Have you ever heard of the CD+G format? Before CD-ROMS and just after CD Audio, the engineers at phillips and sony came up with this format that stashed 16 color animations in some extra space between the audio tracks that would play along with the music. it wasn’t super popular, but it found a very popular niche in karaoke releases.

before it left the mainstream though, they got this masterpiece of 8 bit CD multimedia art out: Holst’s: The Planets

playlist?list=PL8RnW3nRCF9li1DR-NTxslLBOEB_H-zBZ

Reading about the functioning of the CD+G format, and I’m fascinated by its potential as an art medium. Especially since it could be played on so many different old games consoles. (not to mention any karaoke machine). If there were more of an audience and software support around it, it would make a cool potential followup to the Merveilles hyperjam from @rek & @neauoire

(sadly I don’t think it’s ready for that) Or some other demo jam. It’s like a lowfi musical gif

Tech Flashback: The CD+Graphics Format (CD+G) | Gough’s Tech Zone

looking at the Holst: the planets video, it seems the CD+G command stream is capable of altering palettes and doing some kind of simple scrolling, so it is capable of doing palette cycling style animations. it really plays into this weird idea i have of a kind of multimedia stream format that is something between gif and teletext. an animation or vector drawing format that’s efficient enough to be played back in sync from one track of a stereo audio casette or over fm radio.

but also low power enough to implement on an 8-bit machine: commodore 64, nes, gameboy color, and so on.

one iteration of that is imagining if you were to put something inbetween the NES cpu and PPU that could capture the digital signals sent to the ppu and play them back. what would that look like? what if in an alternate 1980’s, whole cutscenes with audio were stored on a casette tape the game could cue up and play back at will?

I found this javascript/canvas player for CDG, this could come in handy. I just wish I could find the original CDG files for Holst’s The Planets. They’re like brilliant animated collages of every image associated with each planet.

https://github.com/bhj/cdgraphics

so, software engineering challenge:

you have a normal C90 audio cassette tape, it holds 4x45 minute tracks, 45 minutes of stereo audio on each side.
let’s use one of the tracks on each side for mono audio, and the other track for data
we’ll use the data for some syncronised multimedia presentation displayed on say, some 1980’s ish 8-bit micro, pick your poison with whatever ram or graphics upgrades you want
assume the most naive modem scheme: 300 baud: 300 bits per second.
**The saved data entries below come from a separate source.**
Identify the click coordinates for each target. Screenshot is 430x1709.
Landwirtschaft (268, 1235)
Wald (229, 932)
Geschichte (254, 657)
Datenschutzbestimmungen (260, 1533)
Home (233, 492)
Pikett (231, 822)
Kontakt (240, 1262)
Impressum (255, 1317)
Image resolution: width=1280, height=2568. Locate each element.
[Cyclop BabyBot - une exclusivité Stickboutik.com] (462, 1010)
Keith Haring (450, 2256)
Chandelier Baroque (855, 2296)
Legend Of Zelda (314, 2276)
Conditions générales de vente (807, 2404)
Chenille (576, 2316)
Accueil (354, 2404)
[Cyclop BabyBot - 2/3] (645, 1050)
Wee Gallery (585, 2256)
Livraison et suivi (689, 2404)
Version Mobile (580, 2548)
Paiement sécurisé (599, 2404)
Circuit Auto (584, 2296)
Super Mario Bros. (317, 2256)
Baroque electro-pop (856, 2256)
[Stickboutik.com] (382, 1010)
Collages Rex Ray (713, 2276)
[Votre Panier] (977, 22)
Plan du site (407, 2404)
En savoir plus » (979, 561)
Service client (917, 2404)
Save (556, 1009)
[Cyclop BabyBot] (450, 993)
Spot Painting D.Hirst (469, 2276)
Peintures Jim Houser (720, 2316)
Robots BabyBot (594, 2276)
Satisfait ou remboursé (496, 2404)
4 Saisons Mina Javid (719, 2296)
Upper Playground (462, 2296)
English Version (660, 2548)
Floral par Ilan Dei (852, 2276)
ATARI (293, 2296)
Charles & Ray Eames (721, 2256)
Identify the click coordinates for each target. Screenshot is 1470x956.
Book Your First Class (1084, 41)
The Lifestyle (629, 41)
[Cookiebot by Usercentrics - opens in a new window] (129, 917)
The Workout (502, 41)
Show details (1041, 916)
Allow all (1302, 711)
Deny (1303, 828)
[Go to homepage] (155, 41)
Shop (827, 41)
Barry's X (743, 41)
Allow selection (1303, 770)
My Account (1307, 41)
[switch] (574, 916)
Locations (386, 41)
use whatever software or hardware trickery you want. vector drawing, compression schemes, whatever, so long ss it’s roughly achievable using 1980s or 1990s tech. so no deep learning. but plain freeform 13h style framebuffer is fine. lots of opportunities for tricjs like copyrect from:to within a mutable framebuffer, building up off screen scrstch buffers and so on.

here is one tutorial on how to set up about the simplest possible UART->cassette circuit. 300 baud.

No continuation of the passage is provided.